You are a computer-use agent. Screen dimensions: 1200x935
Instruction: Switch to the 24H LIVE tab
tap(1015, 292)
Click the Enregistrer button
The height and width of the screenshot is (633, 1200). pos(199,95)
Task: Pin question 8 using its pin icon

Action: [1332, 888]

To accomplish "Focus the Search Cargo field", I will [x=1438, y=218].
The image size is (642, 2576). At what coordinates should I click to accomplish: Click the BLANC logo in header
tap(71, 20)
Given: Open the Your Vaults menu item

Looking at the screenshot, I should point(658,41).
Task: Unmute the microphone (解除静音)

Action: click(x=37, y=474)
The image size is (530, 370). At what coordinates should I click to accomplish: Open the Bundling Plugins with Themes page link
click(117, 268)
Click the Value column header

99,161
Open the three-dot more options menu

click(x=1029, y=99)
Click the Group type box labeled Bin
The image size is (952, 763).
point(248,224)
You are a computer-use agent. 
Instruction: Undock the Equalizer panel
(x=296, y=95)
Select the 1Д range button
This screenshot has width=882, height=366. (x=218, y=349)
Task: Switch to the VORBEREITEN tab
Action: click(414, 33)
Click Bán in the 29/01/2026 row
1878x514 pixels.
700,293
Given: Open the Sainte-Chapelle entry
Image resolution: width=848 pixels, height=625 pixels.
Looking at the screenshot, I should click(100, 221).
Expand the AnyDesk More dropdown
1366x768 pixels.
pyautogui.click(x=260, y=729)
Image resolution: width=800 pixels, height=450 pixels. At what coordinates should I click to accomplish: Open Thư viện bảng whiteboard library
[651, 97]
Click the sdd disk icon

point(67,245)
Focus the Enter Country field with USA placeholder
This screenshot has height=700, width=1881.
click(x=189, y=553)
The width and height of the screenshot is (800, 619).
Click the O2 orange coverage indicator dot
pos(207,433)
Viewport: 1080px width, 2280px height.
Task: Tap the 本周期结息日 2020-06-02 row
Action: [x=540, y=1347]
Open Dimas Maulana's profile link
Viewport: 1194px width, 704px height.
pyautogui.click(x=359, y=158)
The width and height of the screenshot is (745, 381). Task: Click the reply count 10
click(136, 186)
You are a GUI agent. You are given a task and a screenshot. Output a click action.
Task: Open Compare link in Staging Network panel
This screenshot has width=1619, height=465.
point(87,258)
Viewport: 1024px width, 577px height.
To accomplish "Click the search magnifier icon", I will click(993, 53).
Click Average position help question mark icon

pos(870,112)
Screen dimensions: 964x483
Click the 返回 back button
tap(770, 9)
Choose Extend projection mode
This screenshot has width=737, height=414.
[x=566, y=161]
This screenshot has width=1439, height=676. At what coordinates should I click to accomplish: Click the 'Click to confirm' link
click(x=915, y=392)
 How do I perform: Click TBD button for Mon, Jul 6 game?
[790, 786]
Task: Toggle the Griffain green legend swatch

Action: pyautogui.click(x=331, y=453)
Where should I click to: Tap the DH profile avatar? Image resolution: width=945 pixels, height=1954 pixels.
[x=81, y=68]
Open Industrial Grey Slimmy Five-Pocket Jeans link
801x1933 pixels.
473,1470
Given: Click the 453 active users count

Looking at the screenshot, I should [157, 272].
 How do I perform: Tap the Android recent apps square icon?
**********
■ Task goal
Could you reproduce every record exactly as shown above?

■ Task result
You are a computer-use agent. Screen dimensions: 1200x935
Instruction: Switch to the 24H LIVE tab
tap(1015, 292)
Click the Enregistrer button
The height and width of the screenshot is (633, 1200). pos(199,95)
Task: Pin question 8 using its pin icon

Action: [1332, 888]

To accomplish "Focus the Search Cargo field", I will [x=1438, y=218].
The image size is (642, 2576). At what coordinates should I click to accomplish: Click the BLANC logo in header
tap(71, 20)
Given: Open the Your Vaults menu item

Looking at the screenshot, I should point(658,41).
Task: Unmute the microphone (解除静音)

Action: click(x=37, y=474)
The image size is (530, 370). At what coordinates should I click to accomplish: Open the Bundling Plugins with Themes page link
click(117, 268)
Click the Value column header

99,161
Open the three-dot more options menu

click(x=1029, y=99)
Click the Group type box labeled Bin
The image size is (952, 763).
point(248,224)
You are a computer-use agent. 
Instruction: Undock the Equalizer panel
(x=296, y=95)
Select the 1Д range button
This screenshot has width=882, height=366. (x=218, y=349)
Task: Switch to the VORBEREITEN tab
Action: click(414, 33)
Click Bán in the 29/01/2026 row
1878x514 pixels.
700,293
Given: Open the Sainte-Chapelle entry
Image resolution: width=848 pixels, height=625 pixels.
Looking at the screenshot, I should click(100, 221).
Expand the AnyDesk More dropdown
1366x768 pixels.
pyautogui.click(x=260, y=729)
Image resolution: width=800 pixels, height=450 pixels. At what coordinates should I click to accomplish: Open Thư viện bảng whiteboard library
[651, 97]
Click the sdd disk icon

point(67,245)
Focus the Enter Country field with USA placeholder
This screenshot has height=700, width=1881.
click(x=189, y=553)
The width and height of the screenshot is (800, 619).
Click the O2 orange coverage indicator dot
pos(207,433)
Viewport: 1080px width, 2280px height.
Task: Tap the 本周期结息日 2020-06-02 row
Action: [x=540, y=1347]
Open Dimas Maulana's profile link
Viewport: 1194px width, 704px height.
pyautogui.click(x=359, y=158)
The width and height of the screenshot is (745, 381). Task: Click the reply count 10
click(136, 186)
You are a GUI agent. You are given a task and a screenshot. Output a click action.
Task: Open Compare link in Staging Network panel
This screenshot has width=1619, height=465.
point(87,258)
Viewport: 1024px width, 577px height.
To accomplish "Click the search magnifier icon", I will click(993, 53).
Click Average position help question mark icon

pos(870,112)
Screen dimensions: 964x483
Click the 返回 back button
tap(770, 9)
Choose Extend projection mode
This screenshot has width=737, height=414.
[x=566, y=161]
This screenshot has width=1439, height=676. At what coordinates should I click to accomplish: Click the 'Click to confirm' link
click(x=915, y=392)
 How do I perform: Click TBD button for Mon, Jul 6 game?
[790, 786]
Task: Toggle the Griffain green legend swatch

Action: pyautogui.click(x=331, y=453)
Where should I click to: Tap the DH profile avatar? Image resolution: width=945 pixels, height=1954 pixels.
[x=81, y=68]
Open Industrial Grey Slimmy Five-Pocket Jeans link
801x1933 pixels.
473,1470
Given: Click the 453 active users count

Looking at the screenshot, I should [157, 272].
 How do I perform: Tap the Android recent apps square icon?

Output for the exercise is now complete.